_Activity_.
Take every line containing "ribbon" from the material and copy it.

_Data excerpts_.
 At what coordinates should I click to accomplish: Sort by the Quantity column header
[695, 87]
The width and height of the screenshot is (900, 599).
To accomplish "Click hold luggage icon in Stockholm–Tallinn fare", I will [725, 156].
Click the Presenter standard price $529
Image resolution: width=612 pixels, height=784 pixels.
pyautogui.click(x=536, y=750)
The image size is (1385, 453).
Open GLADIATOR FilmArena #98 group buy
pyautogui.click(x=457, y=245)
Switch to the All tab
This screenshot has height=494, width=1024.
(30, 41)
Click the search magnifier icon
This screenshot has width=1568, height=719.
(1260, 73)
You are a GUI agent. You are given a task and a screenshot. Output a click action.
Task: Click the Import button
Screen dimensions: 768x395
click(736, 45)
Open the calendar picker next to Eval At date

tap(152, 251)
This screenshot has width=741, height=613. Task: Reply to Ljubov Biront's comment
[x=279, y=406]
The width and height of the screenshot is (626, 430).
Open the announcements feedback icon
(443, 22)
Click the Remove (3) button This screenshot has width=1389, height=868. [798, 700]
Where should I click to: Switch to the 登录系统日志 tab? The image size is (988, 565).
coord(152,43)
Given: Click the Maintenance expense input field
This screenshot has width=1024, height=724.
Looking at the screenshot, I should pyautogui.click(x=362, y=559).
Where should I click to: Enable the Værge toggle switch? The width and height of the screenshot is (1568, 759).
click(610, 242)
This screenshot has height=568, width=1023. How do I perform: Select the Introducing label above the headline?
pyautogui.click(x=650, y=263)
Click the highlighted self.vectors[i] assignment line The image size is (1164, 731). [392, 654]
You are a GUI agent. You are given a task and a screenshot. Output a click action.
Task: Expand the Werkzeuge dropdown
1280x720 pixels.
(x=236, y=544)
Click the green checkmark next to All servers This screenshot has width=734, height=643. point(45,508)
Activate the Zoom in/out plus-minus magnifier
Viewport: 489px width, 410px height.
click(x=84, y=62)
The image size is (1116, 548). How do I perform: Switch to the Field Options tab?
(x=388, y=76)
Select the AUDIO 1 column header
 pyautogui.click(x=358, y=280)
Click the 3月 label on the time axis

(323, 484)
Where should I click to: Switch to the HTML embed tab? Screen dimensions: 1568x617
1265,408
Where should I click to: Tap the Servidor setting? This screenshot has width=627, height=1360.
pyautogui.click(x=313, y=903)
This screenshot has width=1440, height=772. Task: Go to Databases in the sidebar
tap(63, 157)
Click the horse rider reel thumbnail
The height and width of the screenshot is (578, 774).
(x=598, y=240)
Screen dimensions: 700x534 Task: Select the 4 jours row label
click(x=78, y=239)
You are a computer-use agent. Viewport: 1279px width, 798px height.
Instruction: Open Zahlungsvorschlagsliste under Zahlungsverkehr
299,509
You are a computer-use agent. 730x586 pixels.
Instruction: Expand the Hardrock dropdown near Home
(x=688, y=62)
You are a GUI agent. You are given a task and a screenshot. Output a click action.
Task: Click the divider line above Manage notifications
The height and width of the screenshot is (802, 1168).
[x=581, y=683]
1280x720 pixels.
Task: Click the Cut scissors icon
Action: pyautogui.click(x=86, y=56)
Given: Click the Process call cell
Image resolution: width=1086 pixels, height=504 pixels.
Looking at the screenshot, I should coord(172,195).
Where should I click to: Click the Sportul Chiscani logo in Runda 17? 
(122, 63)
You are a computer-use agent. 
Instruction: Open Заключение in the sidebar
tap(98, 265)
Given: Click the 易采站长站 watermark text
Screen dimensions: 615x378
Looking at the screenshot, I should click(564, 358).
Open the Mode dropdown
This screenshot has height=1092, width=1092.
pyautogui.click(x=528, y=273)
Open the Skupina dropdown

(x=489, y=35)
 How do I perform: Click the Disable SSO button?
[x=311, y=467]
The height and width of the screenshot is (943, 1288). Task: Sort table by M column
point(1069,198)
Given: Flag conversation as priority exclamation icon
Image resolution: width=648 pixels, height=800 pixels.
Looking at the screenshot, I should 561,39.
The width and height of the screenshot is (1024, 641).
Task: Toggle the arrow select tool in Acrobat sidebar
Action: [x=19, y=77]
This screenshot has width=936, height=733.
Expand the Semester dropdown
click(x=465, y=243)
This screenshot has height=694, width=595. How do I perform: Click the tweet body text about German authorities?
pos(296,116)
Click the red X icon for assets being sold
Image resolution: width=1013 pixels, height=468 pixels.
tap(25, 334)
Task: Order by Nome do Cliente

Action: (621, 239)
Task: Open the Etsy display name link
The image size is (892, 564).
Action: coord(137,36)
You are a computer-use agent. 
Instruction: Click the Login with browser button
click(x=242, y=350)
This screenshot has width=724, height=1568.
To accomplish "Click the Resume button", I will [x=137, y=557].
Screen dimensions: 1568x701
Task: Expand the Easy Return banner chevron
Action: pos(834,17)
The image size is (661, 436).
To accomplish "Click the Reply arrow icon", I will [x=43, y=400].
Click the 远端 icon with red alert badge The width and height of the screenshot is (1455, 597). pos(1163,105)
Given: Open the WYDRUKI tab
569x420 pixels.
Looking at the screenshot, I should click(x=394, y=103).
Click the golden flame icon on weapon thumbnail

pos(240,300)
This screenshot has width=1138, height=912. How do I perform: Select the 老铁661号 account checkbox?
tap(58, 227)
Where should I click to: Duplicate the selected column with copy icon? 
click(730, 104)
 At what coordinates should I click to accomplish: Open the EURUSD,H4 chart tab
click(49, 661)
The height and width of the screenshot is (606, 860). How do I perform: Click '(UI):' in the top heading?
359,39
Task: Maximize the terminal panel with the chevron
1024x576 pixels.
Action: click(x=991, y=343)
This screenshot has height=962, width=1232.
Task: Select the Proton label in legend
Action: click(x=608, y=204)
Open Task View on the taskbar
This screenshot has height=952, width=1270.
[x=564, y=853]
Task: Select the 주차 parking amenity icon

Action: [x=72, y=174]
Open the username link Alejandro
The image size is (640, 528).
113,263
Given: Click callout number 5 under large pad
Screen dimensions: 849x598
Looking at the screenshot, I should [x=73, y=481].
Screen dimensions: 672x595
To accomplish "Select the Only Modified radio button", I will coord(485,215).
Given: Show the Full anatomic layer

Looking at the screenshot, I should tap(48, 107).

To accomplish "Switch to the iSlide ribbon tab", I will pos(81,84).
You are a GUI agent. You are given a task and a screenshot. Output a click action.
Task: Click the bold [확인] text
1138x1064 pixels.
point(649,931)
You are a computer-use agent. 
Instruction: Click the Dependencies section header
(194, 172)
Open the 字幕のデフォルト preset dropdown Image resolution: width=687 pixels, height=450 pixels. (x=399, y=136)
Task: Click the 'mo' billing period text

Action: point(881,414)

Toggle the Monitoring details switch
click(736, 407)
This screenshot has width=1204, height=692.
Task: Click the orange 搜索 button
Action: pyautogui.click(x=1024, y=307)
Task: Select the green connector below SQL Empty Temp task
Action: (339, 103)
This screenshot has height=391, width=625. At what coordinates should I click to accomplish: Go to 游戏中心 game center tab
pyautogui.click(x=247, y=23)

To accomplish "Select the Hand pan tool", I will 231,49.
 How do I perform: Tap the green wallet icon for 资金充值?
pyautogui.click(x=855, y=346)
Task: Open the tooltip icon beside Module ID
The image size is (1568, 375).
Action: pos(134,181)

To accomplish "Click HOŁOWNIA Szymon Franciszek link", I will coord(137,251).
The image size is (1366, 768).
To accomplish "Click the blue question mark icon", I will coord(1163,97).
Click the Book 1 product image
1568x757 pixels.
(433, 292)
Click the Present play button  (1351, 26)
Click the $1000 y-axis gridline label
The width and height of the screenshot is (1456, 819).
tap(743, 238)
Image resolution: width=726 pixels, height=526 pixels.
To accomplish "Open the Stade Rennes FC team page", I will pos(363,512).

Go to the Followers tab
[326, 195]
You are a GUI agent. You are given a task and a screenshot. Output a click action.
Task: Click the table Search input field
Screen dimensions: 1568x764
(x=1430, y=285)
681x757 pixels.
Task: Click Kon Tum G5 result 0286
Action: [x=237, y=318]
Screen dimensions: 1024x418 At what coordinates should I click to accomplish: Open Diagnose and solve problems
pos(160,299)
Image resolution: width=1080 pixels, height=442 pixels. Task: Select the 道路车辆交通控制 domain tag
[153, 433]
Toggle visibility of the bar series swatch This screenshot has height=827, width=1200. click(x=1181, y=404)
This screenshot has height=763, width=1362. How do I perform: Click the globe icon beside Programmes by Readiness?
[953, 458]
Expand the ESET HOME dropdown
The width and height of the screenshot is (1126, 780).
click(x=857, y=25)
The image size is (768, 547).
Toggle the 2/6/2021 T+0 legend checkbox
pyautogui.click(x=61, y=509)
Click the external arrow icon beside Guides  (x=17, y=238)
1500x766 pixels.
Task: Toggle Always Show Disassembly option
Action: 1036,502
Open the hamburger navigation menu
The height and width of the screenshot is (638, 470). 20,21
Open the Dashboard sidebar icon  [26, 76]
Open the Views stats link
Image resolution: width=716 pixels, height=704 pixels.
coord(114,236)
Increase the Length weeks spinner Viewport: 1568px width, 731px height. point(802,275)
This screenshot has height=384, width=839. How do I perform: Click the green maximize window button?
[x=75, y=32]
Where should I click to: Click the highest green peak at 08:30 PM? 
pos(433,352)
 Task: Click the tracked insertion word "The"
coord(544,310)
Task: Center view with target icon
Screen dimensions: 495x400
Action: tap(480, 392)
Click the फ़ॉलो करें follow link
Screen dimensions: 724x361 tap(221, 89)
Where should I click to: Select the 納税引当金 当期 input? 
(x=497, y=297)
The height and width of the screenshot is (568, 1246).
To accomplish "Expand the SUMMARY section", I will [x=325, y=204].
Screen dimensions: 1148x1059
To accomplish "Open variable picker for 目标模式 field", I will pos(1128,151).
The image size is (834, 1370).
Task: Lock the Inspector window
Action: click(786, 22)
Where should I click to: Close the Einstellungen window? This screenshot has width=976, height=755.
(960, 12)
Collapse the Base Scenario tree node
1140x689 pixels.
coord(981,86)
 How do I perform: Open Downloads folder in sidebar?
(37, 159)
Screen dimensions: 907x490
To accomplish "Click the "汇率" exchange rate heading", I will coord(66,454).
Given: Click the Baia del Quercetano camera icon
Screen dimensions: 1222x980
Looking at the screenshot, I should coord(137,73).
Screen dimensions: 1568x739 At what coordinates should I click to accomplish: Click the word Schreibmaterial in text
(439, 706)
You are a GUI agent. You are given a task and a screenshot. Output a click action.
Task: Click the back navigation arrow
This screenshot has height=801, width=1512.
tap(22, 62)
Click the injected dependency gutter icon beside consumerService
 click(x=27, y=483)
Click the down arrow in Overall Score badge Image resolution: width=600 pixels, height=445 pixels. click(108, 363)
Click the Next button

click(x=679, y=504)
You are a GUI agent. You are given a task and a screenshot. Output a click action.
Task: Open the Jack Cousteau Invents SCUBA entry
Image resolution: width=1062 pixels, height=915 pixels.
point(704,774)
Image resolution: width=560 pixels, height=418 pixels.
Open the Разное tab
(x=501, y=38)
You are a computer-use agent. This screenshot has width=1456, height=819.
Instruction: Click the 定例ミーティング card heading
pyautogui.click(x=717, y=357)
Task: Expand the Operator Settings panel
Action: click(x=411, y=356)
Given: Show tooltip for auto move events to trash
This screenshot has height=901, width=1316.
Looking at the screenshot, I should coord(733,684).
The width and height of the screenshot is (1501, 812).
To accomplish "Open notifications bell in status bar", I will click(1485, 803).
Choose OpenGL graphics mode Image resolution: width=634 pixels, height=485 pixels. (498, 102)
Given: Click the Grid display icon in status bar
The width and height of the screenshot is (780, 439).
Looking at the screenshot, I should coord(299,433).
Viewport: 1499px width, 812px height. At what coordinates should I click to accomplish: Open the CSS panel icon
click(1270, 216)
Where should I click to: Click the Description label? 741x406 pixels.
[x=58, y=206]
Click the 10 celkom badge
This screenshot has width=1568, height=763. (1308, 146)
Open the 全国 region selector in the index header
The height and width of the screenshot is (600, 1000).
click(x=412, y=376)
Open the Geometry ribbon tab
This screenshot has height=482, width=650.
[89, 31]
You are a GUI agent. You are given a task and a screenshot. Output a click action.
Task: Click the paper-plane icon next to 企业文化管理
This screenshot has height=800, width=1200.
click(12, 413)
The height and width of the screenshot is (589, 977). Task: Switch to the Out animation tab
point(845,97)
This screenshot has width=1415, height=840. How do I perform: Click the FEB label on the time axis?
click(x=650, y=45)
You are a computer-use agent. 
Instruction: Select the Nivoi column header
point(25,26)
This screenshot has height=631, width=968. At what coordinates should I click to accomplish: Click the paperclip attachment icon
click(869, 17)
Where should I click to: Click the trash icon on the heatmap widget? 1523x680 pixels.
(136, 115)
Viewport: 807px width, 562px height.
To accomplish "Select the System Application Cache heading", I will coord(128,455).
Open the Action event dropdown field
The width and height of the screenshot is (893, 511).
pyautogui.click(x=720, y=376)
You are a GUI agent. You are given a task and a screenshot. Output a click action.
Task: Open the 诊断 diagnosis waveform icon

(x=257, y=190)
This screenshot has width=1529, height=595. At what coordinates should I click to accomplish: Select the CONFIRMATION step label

_Solution_.
To accomplish "Switch to the iSlide ribbon tab", I will pos(81,84).
Open the Geometry ribbon tab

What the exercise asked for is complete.